= Exercise requirements =
**a.** In the text on prompt starters, reproduce the passage from "Screenshot that shows" up to and including "their first message.".
**b.** According to the text on prompt starters, in which kinds of Teams conversations are prompt starters available?

= Reading text =

+ + + + + + +

Prompt starters are ready-to-use natural language prompts included with an agent that highlight the agent's purpose and capabilities.

Prompt starters are discoverable by users in Teams chat. When a user selects one of an agent's prompt starters, Teams inserts its prompt text into the compose box.

Screenshot that shows the Prompt Starter in desktop.

Prompt starters are available in one-on-one chats, group chats, and channels.

User experience

In one-on-one chats with an agent, prompt starters are always available from the View Prompts flyout above the compose box.

Screenshot of the prompt starter flyout open above the compose box.

For agents that don't proactively start one-on-one conversations with a welcome message, Teams displays their prompt starters as cards in the conversation pane until the user sends their first message.

In group chats and channels, an agent's prompt starters appear in an autocomplete menu next to a user's compose box after @mentioning the agent.

Define prompt starters for an agent

Prompt starters are configured in an agent's app manifest as commands of "type": "prompt".

{
  "bots":[
    {
      "botId":"[Microsoft App ID for your bot]",
      "scopes": [
        "personal"
      ],
      "commandLists":[
        {
          "scopes":[
            "personal"
          ],
          "commands":[
            {
              "title":"Help",
              "description":"Displays this help message"

+ + + + + + +

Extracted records
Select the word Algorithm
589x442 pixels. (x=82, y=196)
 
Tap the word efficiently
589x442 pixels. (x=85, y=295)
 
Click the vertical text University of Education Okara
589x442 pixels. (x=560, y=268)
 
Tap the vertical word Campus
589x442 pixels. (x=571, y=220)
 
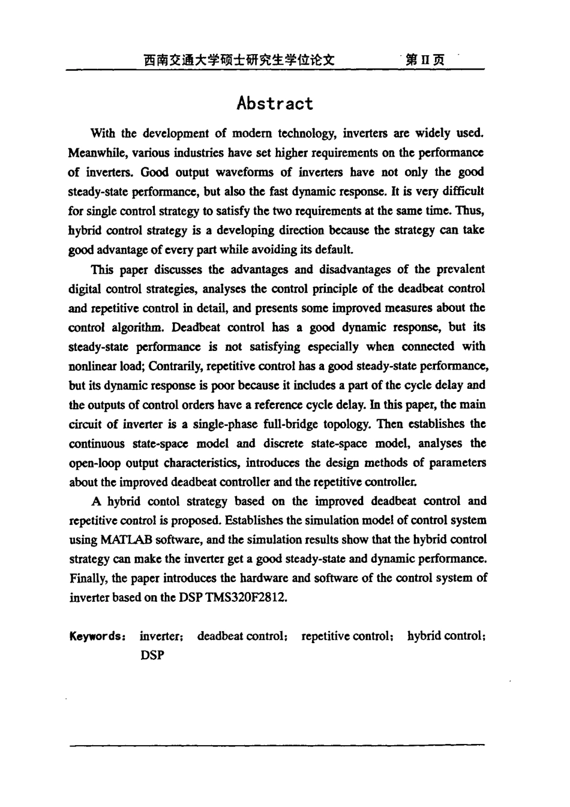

+ + + + + + +

= Your responses =
**a.**
Screenshot that shows the Prompt Starter in desktop.

Prompt starters are available in one-on-one chats, group chats, and channels.

User experience

In one-on-one chats with an agent, prompt starters are always available from the View Prompts flyout above the compose box.

Screenshot of the prompt starter flyout open above the compose box.

For agents that don't proactively start one-on-one conversations with a welcome message, Teams displays their prompt starters as cards in the conversation pane until the user sends their first message.

**b.** One-on-one chats, group chats, and channels.